#### [Brief]
The entries below contain a stretch that opens with the line containing "Click the Batterie-Ladung" and closes with the line containing "Toggle on-screen keyboard"; set down that stretch exactly, both ends included, and nothing else.

Records for processing Start Marker

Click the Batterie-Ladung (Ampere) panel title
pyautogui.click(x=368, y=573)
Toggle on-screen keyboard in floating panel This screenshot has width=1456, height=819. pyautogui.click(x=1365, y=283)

Records for processing End Marker
Records for processing Start Marker

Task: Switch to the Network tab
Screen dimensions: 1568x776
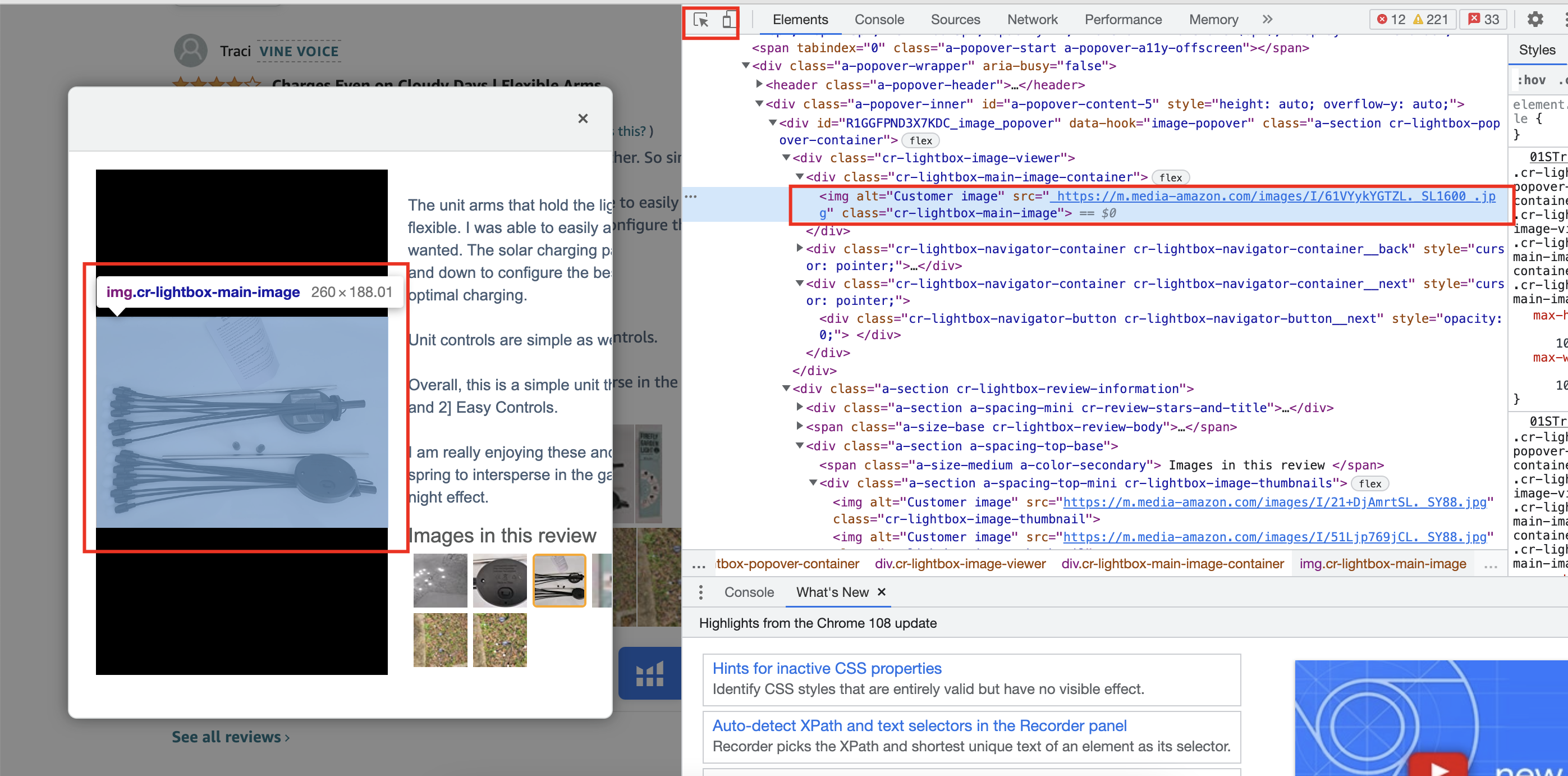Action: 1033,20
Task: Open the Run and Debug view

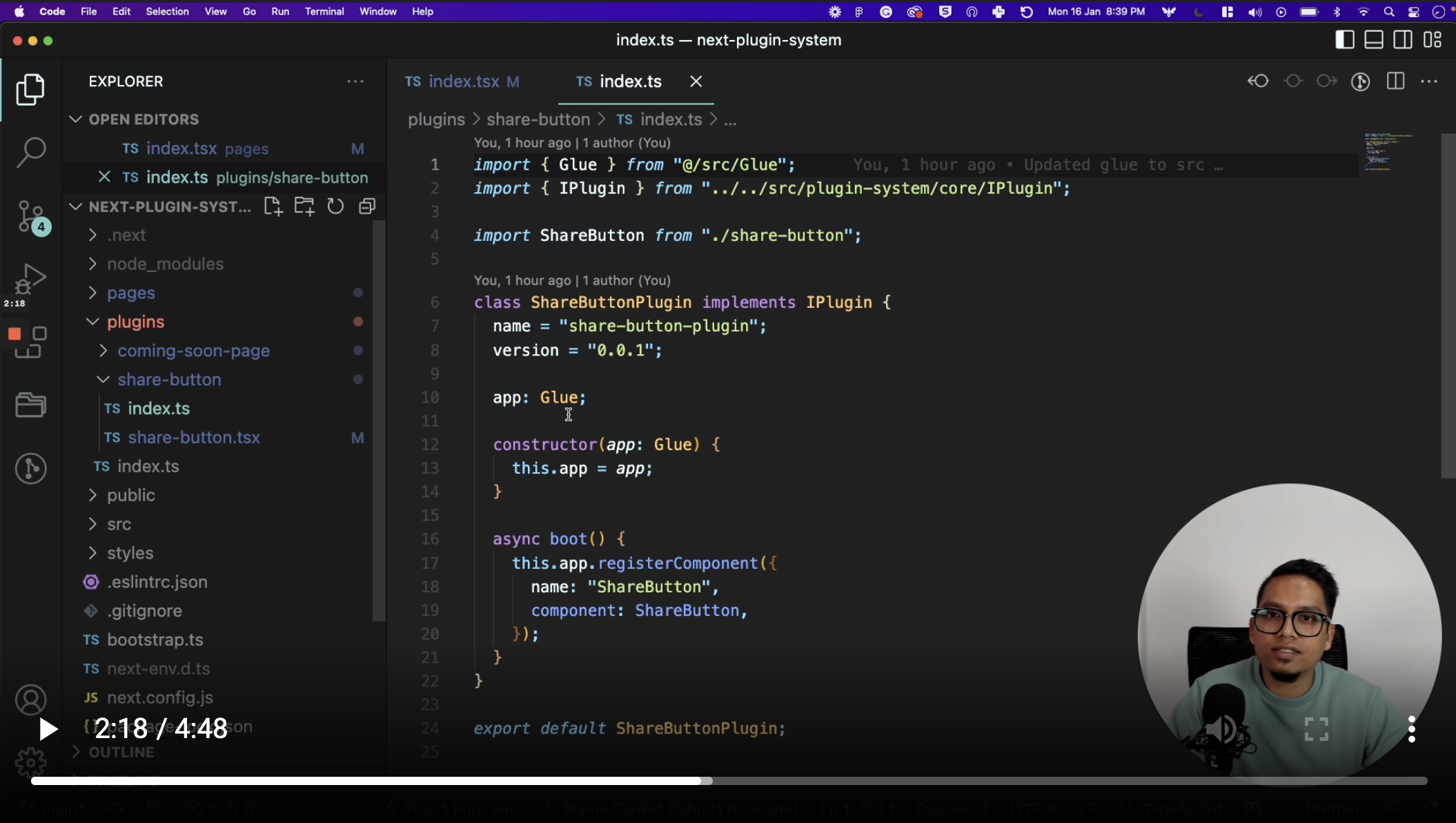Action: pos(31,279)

Records for processing End Marker

#### [Response below]
Click the Batterie-Ladung (Ampere) panel title
pyautogui.click(x=368, y=573)
Toggle on-screen keyboard in floating panel This screenshot has width=1456, height=819. pyautogui.click(x=1365, y=283)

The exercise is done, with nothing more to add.